News Corp's decision to close the 168-year-old paper “the past Sunday's issue was its last” has done little to quell public anger. The scandal began in 2006, with the arrest of the News of the World's Royal editor and a private investigator hired by the paper over the illicit hacking of phone messages of members of the Royal household. Since then it has continued to simmer, with revelations that the phones of celebrities and politicians had been hacked doing little to capture the public imagination.
It is only since last week, when reports surfaced that the paper had hacked into the voice mail of Milly Dowler, a schoolgirl who was murdered in 2002, that the public backlash began. It didn't stop there: families of the terrorist attacks on London are among those who have been warned by police that their phones may have been tapped by the paper. Scotland Yard is also considering whether the company made substantial payments to senior police officials.

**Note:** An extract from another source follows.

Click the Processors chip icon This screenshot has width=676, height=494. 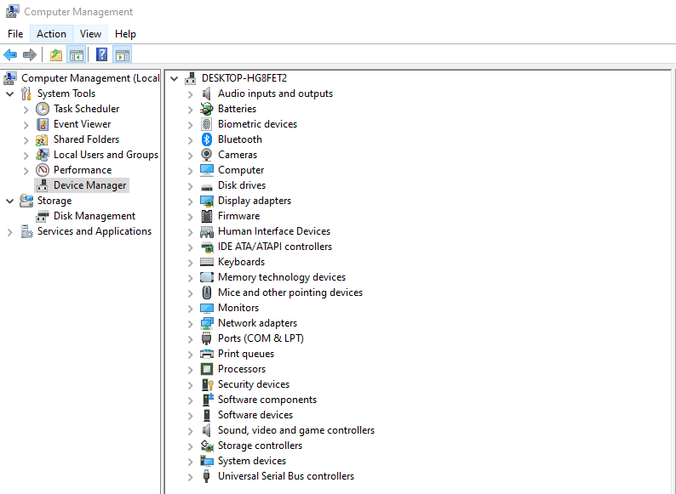click(206, 369)
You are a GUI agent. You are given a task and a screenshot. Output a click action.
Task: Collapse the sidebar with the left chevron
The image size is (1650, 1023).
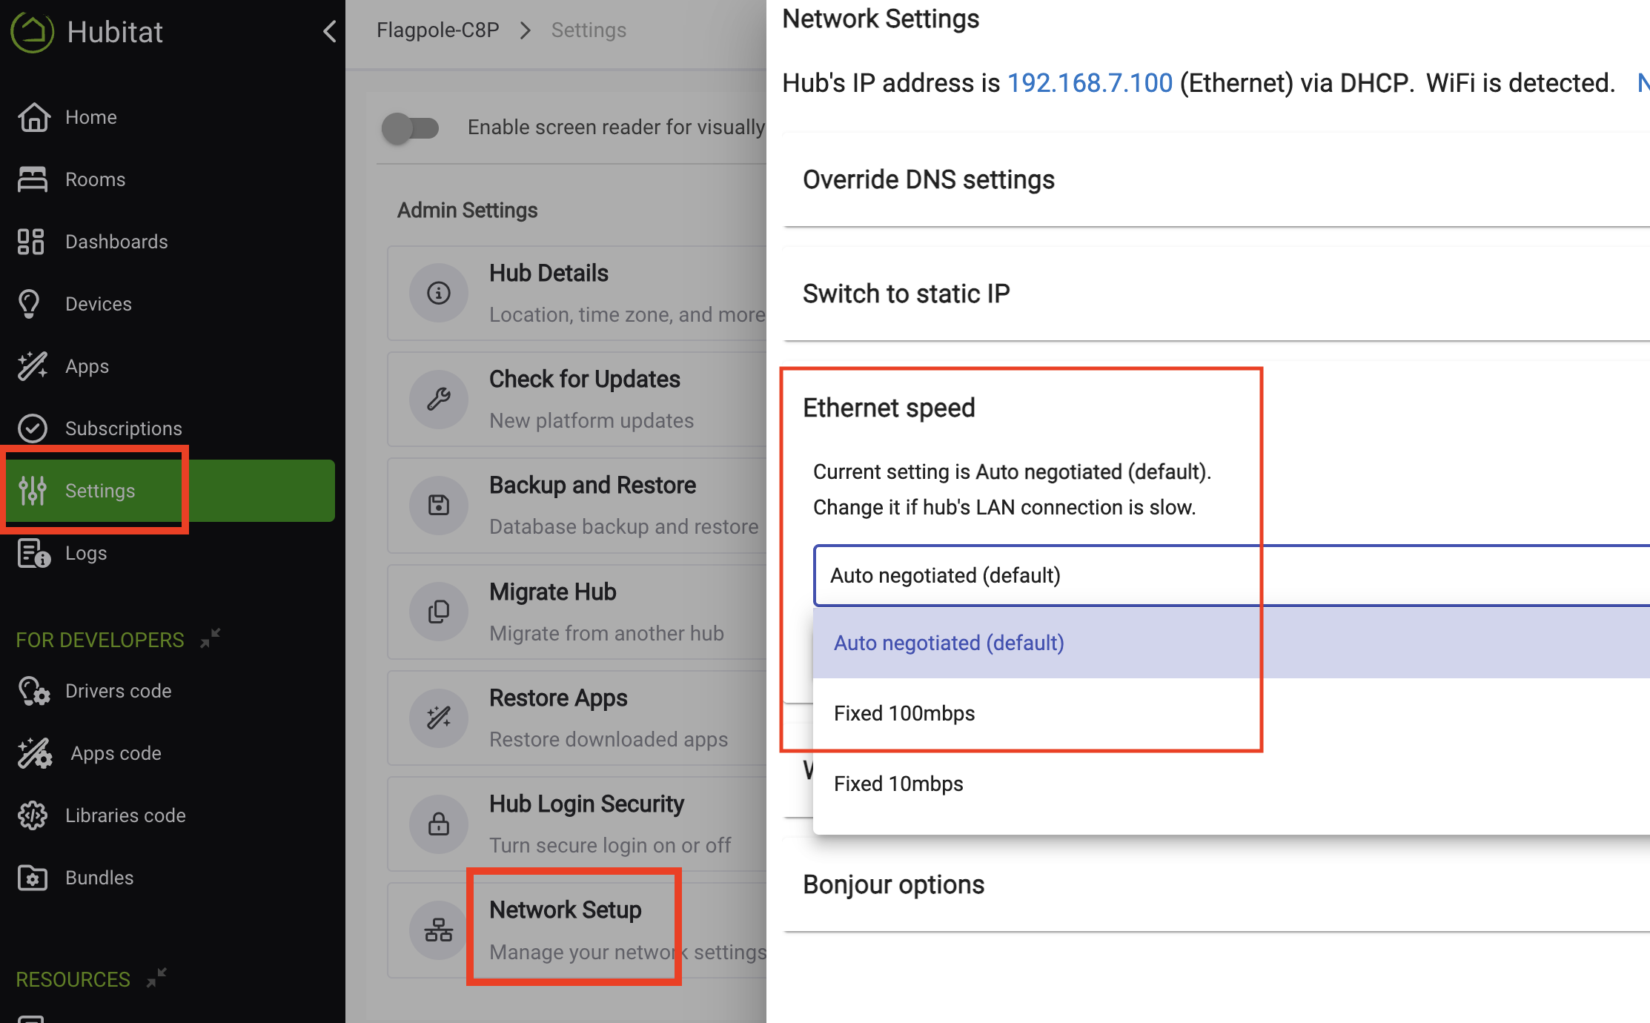pos(330,31)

Till recently, the Government had said its hands were tied, and that the allegations couldn't play a role in determining whether or not the takeover of BSkyB could go ahead. However, it emerged that Mr Jeremy Hunt had written to OFCOM, the media regulator, and the Office of Fair Trading on Monday to seek their advice on how to proceed. The Prime Minister has already announced a judge-led inquiry to examine why the first police investigation into the hacking scandal failed, and a separate inquiry, beginning this summer, into how newspapers are regulated.
Mr Rupert Murdoch arrived in London on Sunday to deal with the crisis, giving Mr Rebekah Brooks, the embattled head of News International his full backing. “Our proud tradition of journalism was shaken by the revelations,” said Mr Hunt.